The SPOC proteins DIDO3 and PHF3 co-regulate gene expression and neuronal differentiation.

Transcription is regulated by a multitude of activators and repressors, which bind to the RNA polymerase II (Pol II) machinery and modulate its progression. Death-inducer obliterator 3 (DIDO3) and PHD finger protein 3 (PHF3) are paralogue proteins that regulate transcription elongation by docking onto phosphorylated serine-2 in the C-terminal domain (CTD) of Pol II through their SPOC domains. Here, we show that DIDO3 and PHF3 form a complex that bridges the Pol II elongation machinery with chromatin and RNA processing factors and tethers Pol II in a phase-separated microenvironment. Their SPOC domains and C-terminal intrinsically disordered regions are critical for transcription regulation. PHF3 and DIDO exert cooperative and antagonistic effects on the expression of neuronal genes and are both essential for neuronal differentiation. In the absence of PHF3, DIDO3 is upregulated as a compensatory mechanism. In addition to shared gene targets, DIDO specifically regulates genes required for lipid metabolism. Collectively, our work reveals multiple layers of gene expression regulation by the DIDO3 and PHF3 paralogues, which have specific, co-regulatory and redundant functions in transcription.

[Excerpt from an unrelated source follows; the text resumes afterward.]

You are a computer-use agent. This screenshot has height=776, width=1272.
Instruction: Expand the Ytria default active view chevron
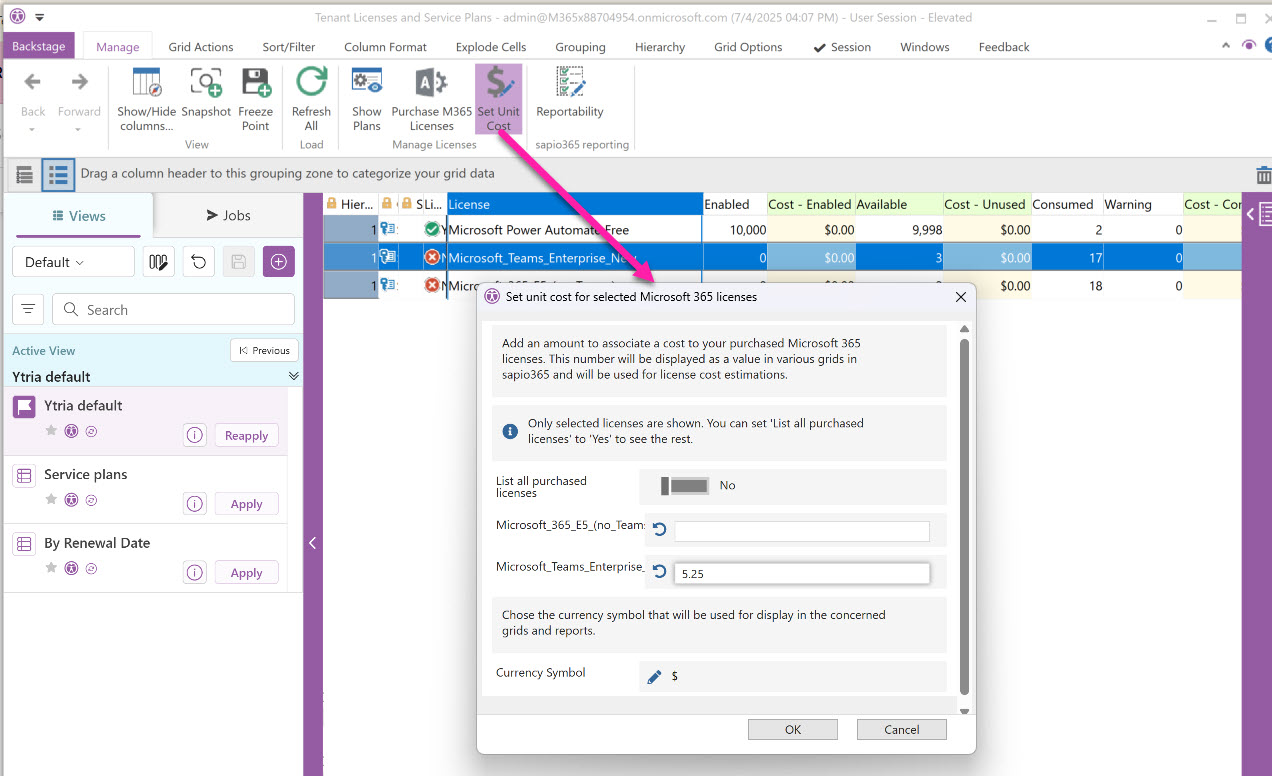[x=293, y=376]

SPOC domain proteins in health and disease.

Since it was first described >20 yr ago, the SPOC domain (Spen paralog and ortholog C-terminal domain) has been identified in many proteins all across eukaryotic species. SPOC-containing proteins regulate gene expression on various levels ranging from transcription to RNA processing, modification, export, and stability, as well as X-chromosome inactivation. Their manifold roles in controlling transcriptional output implicate them in a plethora of developmental processes, and their misregulation is often associated with cancer. Here, we provide an overview of the biophysical properties of the SPOC domain and its interaction with phosphorylated binding partners, the phylogenetic origin of SPOC domain proteins, the diverse functions of mammalian SPOC proteins and their homologs, the mechanisms by which they regulate differentiation and development, and their roles in cancer.

The SPOC domain is a phosphoserine binding module that bridges transcription machinery with co- and post-transcriptional regulators.

The heptad repeats of the C-terminal domain (CTD) of RNA polymerase II (Pol II) are extensively modified throughout the transcription cycle. The CTD coordinates RNA synthesis and processing by recruiting transcription regulators as well as RNA capping, splicing and 3'end processing factors. The SPOC domain of PHF3 was recently identified as a CTD reader domain specifically binding to phosphorylated serine-2 residues in adjacent CTD repeats. Here, we establish the SPOC domains of the human proteins DIDO, SHARP (also known as SPEN) and RBM15 as phosphoserine binding modules that can act as CTD readers but also recognize other phosphorylated binding partners. We report the crystal structure of SHARP SPOC in complex with CTD and identify the molecular determinants for its specific binding to phosphorylated serine-5. PHF3 and DIDO SPOC domains preferentially interact with the Pol II elongation complex, while RBM15 and SHARP SPOC domains engage with writers and readers of m6A, the most abundant RNA modification. RBM15 positively regulates m6A levels and mRNA stability in a SPOC-dependent manner, while SHARP SPOC is essential for its localization to inactive X-chromosomes. Our findings suggest that the SPOC domain is a major interface between the transcription machinery and regulators of transcription and co-transcriptional processes.

PHF3 regulates neuronal gene expression through the Pol II CTD reader domain SPOC.

The C-terminal domain (CTD) of the largest subunit of RNA polymerase II (Pol II) is a regulatory hub for transcription and RNA processing. Here, we identify PHD-finger protein 3 (PHF3) as a regulator of transcription and mRNA stability that docks onto Pol II CTD through its SPOC domain. We characterize SPOC as a CTD reader domain that preferentially binds two phosphorylated Serine-2 marks in adjacent CTD repeats. PHF3 drives liquid-liquid phase separation of phosphorylated Pol II, colocalizes with Pol II clusters and tracks with Pol II across the length of genes. PHF3 knock-out or SPOC deletion in human cells results in increased Pol II stalling, reduced elongation rate and an increase in mRNA stability, with marked derepression of neuronal genes. Key neuronal genes are aberrantly expressed in Phf3 knock-out mouse embryonic stem cells, resulting in impaired neuronal differentiation. Our data suggest that PHF3 acts as a prominent effector of neuronal gene regulation by bridging transcription with mRNA decay.